## Your assignment
Continue the passage below on heavy ion nuclear reactions and cluster structure effects, starting after its final sentence.

## Passage provided
Speaker
Description
Heavy ion nuclear reaction studies are an important tool to observe and disentangle different and competing mechanisms, which may arise in the different energy regimes. In particular, at relatively low bombarding energy the comparison between pre-equilibrium and thermal emission of light charged particles from hot nuclei is interesting. Indeed, nuclear structure of the interacting partners and reaction dynamics may be strongly correlated, especially at energies close to the Coulomb barrier, and it emerges when some nucleons or clusters of nucleons are emitted or captured [1].
In particular, a major attention has been devoted, in the last years, to the possible observation of cluster structure effects in the competing nuclear reaction mechanisms [2], especially when fast processes are involved.

## Recorded data
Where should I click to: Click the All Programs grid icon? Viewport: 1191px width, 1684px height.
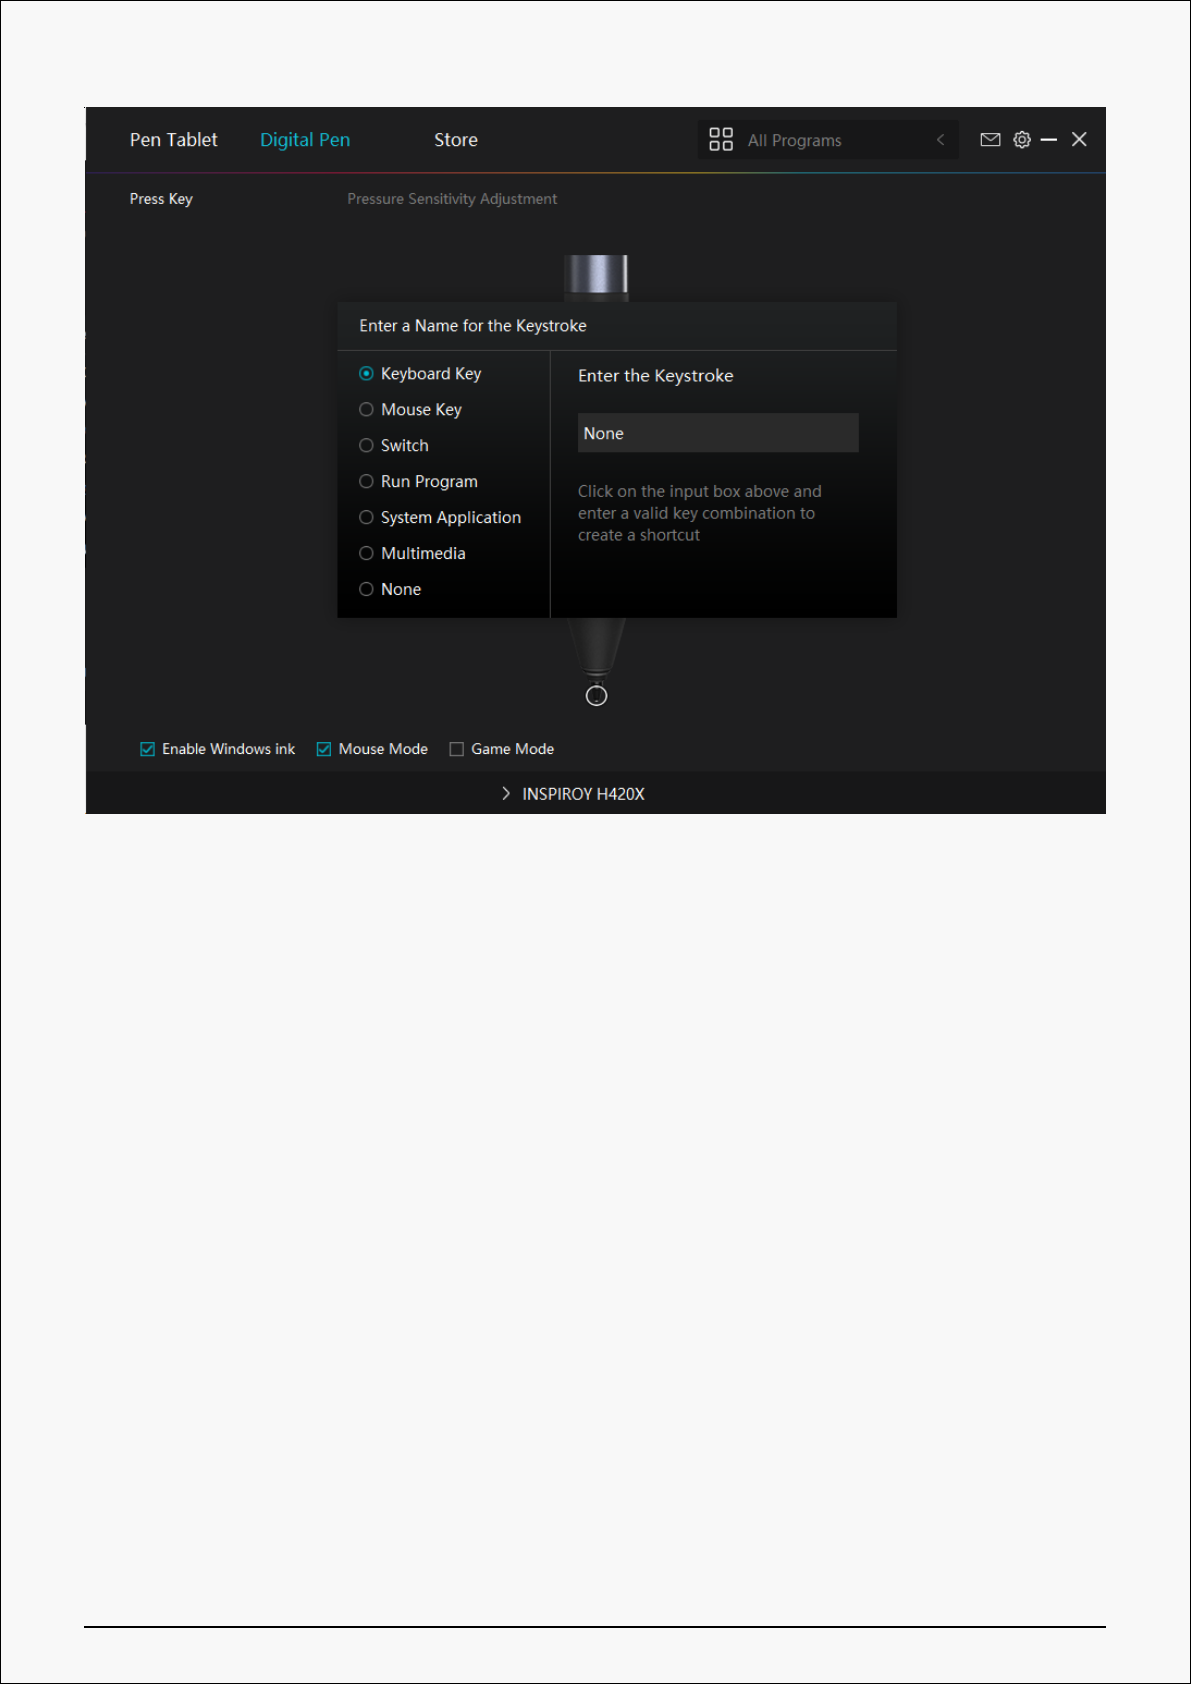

## Reply
At this purpose, the four reactions $^{16}$O+$^{30}$Si at 111 MeV, $^{16}$O+$^{30}$Si at 128 MeV, $^{18}$O+$^{28}$Si at 126 MeV and $^{19}$F+$^{27}$Al at 133 MeV have been measured, to study the onset of pre-equilibrium in an energy range where, for central collisions, complete fusion is expected to be the favorite mode. Experimental data were collected, using the GARFIELD+RCo array, fully equipped with digital electronics [3], at Legnaro National Laboratories.
Following the identification of particles and the energy calibration procedures, the complete analysis has been performed on an event-by-event basis. Experimental data are compared to some theoretical predictions: in particular, both dynamical models based on either Stochastic Mean Field (Twingo [5]) or Anti-symmetrized Molecular Dynamics (AMD [4]) and/or fully statistical model (Gemini++ [6]) have been considered. Events generated through these codes are filtered through a software replica of the setup, in order to take into consideration any possible distortions of the distributions due to the finite size of the apparatus.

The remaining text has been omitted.